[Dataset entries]
+++

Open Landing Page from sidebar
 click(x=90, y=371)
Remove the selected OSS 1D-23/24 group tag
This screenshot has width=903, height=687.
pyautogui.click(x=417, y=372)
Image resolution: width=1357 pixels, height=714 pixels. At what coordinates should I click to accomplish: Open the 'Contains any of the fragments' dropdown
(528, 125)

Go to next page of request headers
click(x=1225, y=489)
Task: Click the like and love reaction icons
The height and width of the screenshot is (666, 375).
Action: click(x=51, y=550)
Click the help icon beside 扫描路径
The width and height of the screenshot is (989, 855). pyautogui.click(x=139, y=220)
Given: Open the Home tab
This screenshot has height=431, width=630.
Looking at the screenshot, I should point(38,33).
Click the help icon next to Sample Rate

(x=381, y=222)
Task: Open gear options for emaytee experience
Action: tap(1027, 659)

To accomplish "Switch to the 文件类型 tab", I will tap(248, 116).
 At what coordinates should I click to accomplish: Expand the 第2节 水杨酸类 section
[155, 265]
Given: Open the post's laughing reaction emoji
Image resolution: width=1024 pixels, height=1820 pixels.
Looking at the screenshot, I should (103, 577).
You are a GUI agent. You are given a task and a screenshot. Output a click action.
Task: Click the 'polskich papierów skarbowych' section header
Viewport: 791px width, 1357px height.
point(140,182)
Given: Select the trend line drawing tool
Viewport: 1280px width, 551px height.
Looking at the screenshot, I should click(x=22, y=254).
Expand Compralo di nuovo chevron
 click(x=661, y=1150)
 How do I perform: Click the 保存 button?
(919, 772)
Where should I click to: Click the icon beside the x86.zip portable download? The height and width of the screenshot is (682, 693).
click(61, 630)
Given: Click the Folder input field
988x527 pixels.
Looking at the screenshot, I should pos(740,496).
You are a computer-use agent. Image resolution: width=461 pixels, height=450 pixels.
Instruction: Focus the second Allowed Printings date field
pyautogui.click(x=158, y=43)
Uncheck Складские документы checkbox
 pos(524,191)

+++

Task requirements: Determine the number of lines in the records that include the string "agent", and respond with that number only.

Expected answer: 2